Task requirements: Starting at the line that holds "Open the chat support bubble", reproduce each line exactly up to and including the last line of the records below. Pictures stay out.

(Collected data entries)
BEGIN
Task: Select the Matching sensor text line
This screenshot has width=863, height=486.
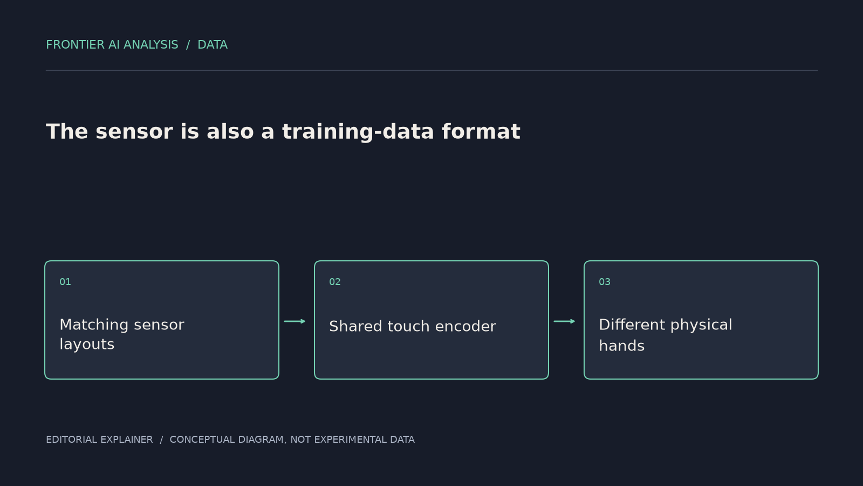Action: point(122,325)
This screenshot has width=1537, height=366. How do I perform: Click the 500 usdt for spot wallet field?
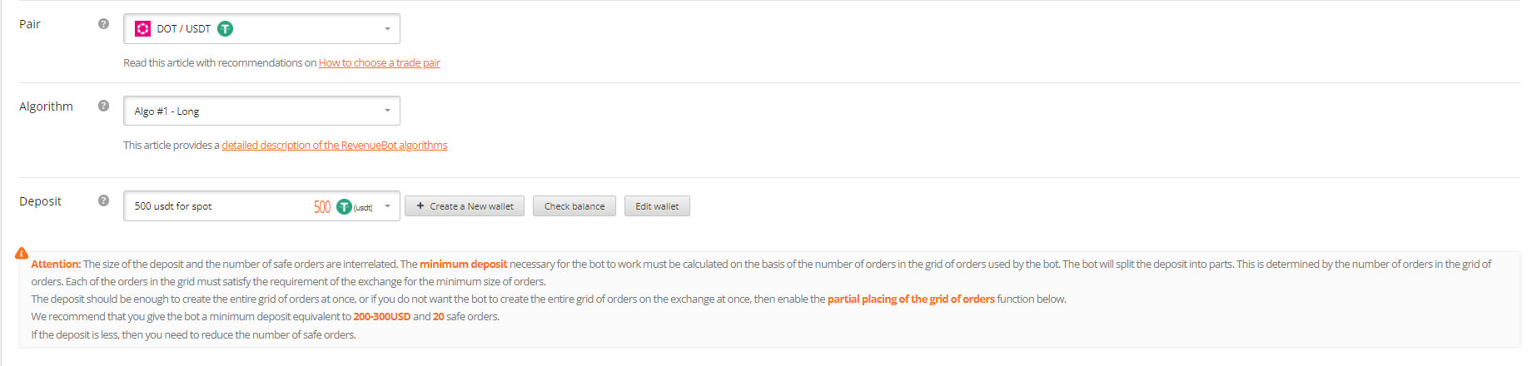[x=261, y=206]
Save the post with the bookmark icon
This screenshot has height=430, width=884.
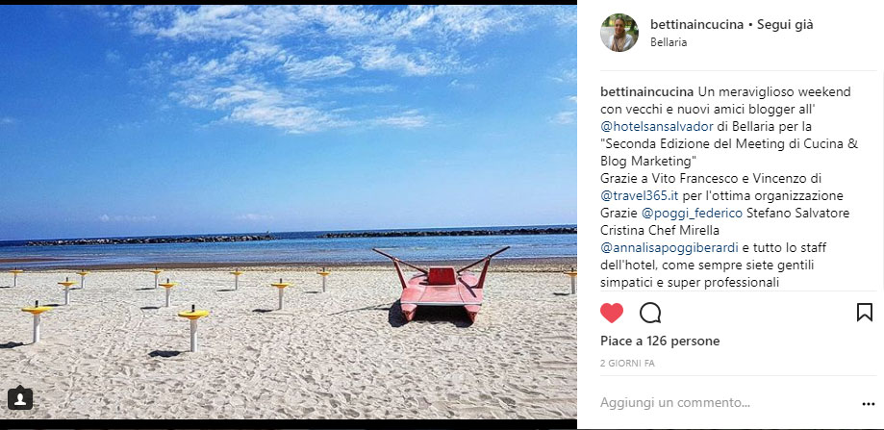(864, 313)
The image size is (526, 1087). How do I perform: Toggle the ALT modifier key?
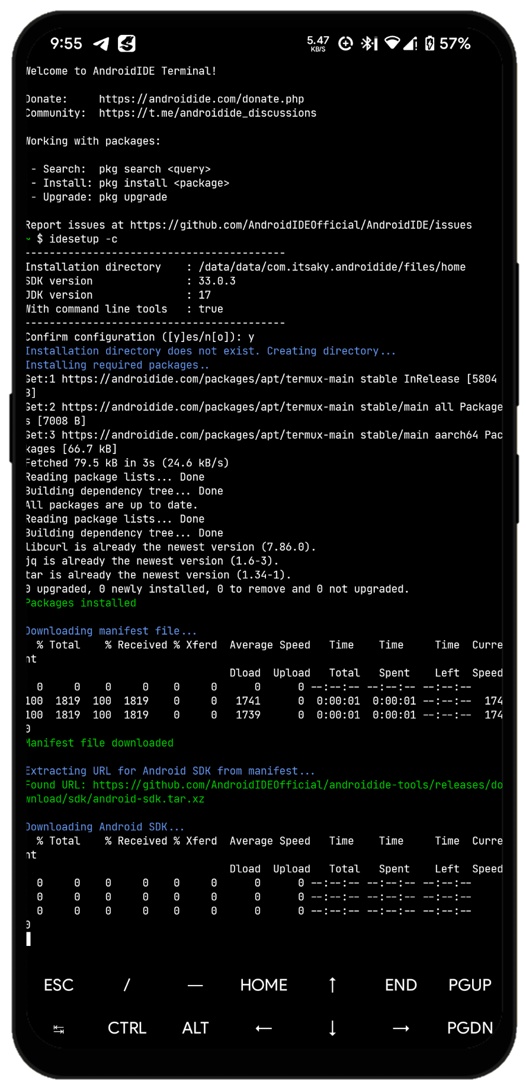coord(195,1028)
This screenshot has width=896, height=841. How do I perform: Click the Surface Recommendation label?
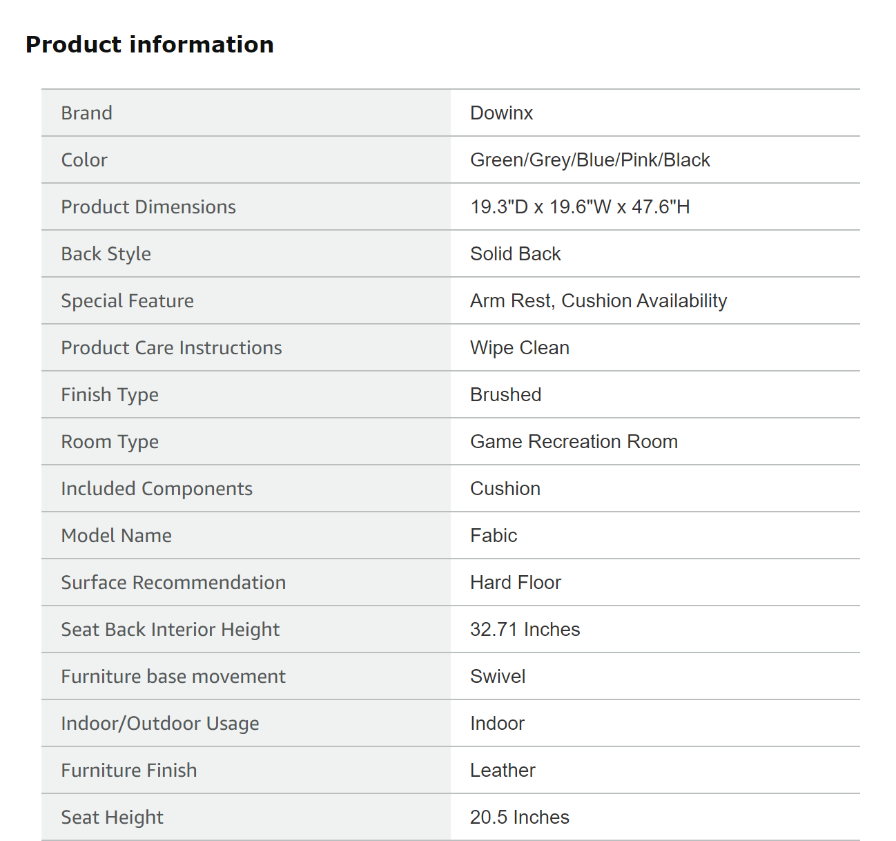tap(173, 583)
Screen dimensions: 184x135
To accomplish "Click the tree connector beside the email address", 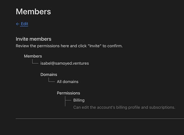I will coord(35,62).
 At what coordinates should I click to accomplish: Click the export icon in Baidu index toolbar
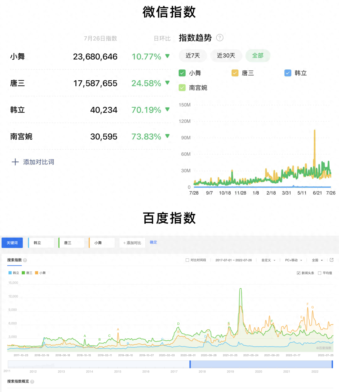[331, 260]
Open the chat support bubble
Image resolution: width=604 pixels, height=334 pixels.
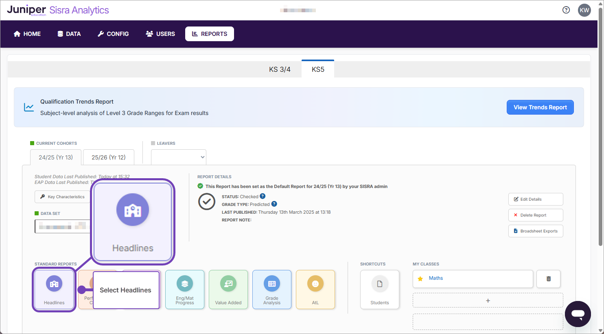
END
Completed task:
Open the chat support bubble
Image resolution: width=604 pixels, height=334 pixels.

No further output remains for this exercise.